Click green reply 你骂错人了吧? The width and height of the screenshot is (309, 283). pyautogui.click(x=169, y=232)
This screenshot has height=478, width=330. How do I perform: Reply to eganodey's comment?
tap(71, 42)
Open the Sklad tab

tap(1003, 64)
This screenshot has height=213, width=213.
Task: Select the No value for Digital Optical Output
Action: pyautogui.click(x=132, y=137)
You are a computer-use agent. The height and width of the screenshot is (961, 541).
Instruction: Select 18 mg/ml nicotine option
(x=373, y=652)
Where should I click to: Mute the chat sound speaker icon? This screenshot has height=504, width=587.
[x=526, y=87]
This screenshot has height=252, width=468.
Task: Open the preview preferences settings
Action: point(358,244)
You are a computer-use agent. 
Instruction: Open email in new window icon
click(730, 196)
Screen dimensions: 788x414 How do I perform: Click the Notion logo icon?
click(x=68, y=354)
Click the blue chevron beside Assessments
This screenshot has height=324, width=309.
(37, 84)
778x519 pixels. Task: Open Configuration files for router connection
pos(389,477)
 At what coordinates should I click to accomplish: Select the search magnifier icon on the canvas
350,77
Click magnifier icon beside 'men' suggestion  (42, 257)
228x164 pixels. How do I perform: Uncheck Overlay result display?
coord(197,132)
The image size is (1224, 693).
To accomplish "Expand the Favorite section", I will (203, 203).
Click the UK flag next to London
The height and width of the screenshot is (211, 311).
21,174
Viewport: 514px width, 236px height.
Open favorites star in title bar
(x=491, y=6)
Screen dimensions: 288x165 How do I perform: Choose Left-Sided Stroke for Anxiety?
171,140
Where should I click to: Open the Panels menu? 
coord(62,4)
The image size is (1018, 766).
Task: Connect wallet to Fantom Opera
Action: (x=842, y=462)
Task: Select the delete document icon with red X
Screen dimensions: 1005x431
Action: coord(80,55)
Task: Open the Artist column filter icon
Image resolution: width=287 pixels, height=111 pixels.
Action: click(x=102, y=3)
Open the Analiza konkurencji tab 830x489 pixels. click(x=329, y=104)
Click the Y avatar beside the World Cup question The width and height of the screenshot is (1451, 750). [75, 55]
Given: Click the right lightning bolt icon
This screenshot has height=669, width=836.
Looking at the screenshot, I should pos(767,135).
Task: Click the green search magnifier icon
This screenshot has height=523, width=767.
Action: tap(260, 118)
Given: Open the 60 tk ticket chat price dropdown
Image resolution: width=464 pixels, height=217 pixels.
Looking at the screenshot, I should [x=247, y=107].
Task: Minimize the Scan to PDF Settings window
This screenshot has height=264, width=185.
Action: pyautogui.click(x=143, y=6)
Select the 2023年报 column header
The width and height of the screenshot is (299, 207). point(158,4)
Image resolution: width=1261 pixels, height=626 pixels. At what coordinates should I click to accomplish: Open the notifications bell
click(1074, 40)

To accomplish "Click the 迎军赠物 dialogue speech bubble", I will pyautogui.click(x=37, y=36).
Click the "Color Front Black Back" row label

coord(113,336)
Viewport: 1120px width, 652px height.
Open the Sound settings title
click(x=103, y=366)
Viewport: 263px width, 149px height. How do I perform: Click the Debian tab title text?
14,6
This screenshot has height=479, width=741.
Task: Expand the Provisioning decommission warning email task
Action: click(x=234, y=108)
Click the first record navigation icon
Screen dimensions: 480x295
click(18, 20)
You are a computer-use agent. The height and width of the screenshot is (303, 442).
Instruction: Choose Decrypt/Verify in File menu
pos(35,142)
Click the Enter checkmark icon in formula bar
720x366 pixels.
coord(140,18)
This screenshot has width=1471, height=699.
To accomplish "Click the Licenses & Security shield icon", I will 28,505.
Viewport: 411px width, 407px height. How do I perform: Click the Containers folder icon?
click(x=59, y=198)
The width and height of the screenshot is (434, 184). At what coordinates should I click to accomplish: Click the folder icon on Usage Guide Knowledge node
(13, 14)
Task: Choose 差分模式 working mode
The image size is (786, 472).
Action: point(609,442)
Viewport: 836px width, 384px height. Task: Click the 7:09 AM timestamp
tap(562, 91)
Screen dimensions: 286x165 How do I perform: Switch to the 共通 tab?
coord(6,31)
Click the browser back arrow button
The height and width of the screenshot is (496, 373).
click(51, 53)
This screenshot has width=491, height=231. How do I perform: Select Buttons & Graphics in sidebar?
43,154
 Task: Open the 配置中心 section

──────────────────────────────

Give back all the data exactly as written.

Solved problem:
Click green reply 你骂错人了吧? The width and height of the screenshot is (309, 283). pyautogui.click(x=169, y=232)
This screenshot has height=478, width=330. How do I perform: Reply to eganodey's comment?
tap(71, 42)
Open the Sklad tab

tap(1003, 64)
This screenshot has height=213, width=213.
Task: Select the No value for Digital Optical Output
Action: pyautogui.click(x=132, y=137)
You are a computer-use agent. The height and width of the screenshot is (961, 541).
Instruction: Select 18 mg/ml nicotine option
(x=373, y=652)
Where should I click to: Mute the chat sound speaker icon? This screenshot has height=504, width=587.
[x=526, y=87]
This screenshot has height=252, width=468.
Task: Open the preview preferences settings
Action: point(358,244)
You are a computer-use agent. 
Instruction: Open email in new window icon
click(730, 196)
Screen dimensions: 788x414 How do I perform: Click the Notion logo icon?
click(x=68, y=354)
Click the blue chevron beside Assessments
This screenshot has height=324, width=309.
(37, 84)
778x519 pixels. Task: Open Configuration files for router connection
pos(389,477)
 At what coordinates should I click to accomplish: Select the search magnifier icon on the canvas
350,77
Click magnifier icon beside 'men' suggestion  (42, 257)
228x164 pixels. How do I perform: Uncheck Overlay result display?
coord(197,132)
The image size is (1224, 693).
To accomplish "Expand the Favorite section", I will (203, 203).
Click the UK flag next to London
The height and width of the screenshot is (211, 311).
21,174
Viewport: 514px width, 236px height.
Open favorites star in title bar
(x=491, y=6)
Screen dimensions: 288x165 How do I perform: Choose Left-Sided Stroke for Anxiety?
171,140
Where should I click to: Open the Panels menu? 
coord(62,4)
The image size is (1018, 766).
Task: Connect wallet to Fantom Opera
Action: (x=842, y=462)
Task: Select the delete document icon with red X
Screen dimensions: 1005x431
Action: coord(80,55)
Task: Open the Artist column filter icon
Image resolution: width=287 pixels, height=111 pixels.
Action: click(x=102, y=3)
Open the Analiza konkurencji tab 830x489 pixels. click(x=329, y=104)
Click the Y avatar beside the World Cup question The width and height of the screenshot is (1451, 750). [75, 55]
Given: Click the right lightning bolt icon
This screenshot has height=669, width=836.
Looking at the screenshot, I should pos(767,135).
Task: Click the green search magnifier icon
This screenshot has height=523, width=767.
Action: tap(260, 118)
Given: Open the 60 tk ticket chat price dropdown
Image resolution: width=464 pixels, height=217 pixels.
Looking at the screenshot, I should [x=247, y=107].
Task: Minimize the Scan to PDF Settings window
This screenshot has height=264, width=185.
Action: pyautogui.click(x=143, y=6)
Select the 2023年报 column header
The width and height of the screenshot is (299, 207). point(158,4)
Image resolution: width=1261 pixels, height=626 pixels. At what coordinates should I click to accomplish: Open the notifications bell
click(1074, 40)

To accomplish "Click the 迎军赠物 dialogue speech bubble", I will pyautogui.click(x=37, y=36).
Click the "Color Front Black Back" row label

coord(113,336)
Viewport: 1120px width, 652px height.
Open the Sound settings title
click(x=103, y=366)
Viewport: 263px width, 149px height. How do I perform: Click the Debian tab title text?
14,6
This screenshot has height=479, width=741.
Task: Expand the Provisioning decommission warning email task
Action: click(x=234, y=108)
Click the first record navigation icon
Screen dimensions: 480x295
click(18, 20)
You are a computer-use agent. The height and width of the screenshot is (303, 442).
Instruction: Choose Decrypt/Verify in File menu
pos(35,142)
Click the Enter checkmark icon in formula bar
720x366 pixels.
coord(140,18)
This screenshot has width=1471, height=699.
To accomplish "Click the Licenses & Security shield icon", I will 28,505.
Viewport: 411px width, 407px height. How do I perform: Click the Containers folder icon?
click(x=59, y=198)
The width and height of the screenshot is (434, 184). At what coordinates should I click to accomplish: Click the folder icon on Usage Guide Knowledge node
(13, 14)
Task: Choose 差分模式 working mode
The image size is (786, 472).
Action: point(609,442)
Viewport: 836px width, 384px height. Task: Click the 7:09 AM timestamp
tap(562, 91)
Screen dimensions: 286x165 How do I perform: Switch to the 共通 tab?
coord(6,31)
Click the browser back arrow button
The height and width of the screenshot is (496, 373).
click(51, 53)
This screenshot has width=491, height=231. How do I perform: Select Buttons & Graphics in sidebar?
43,154
 Task: Open the 配置中心 section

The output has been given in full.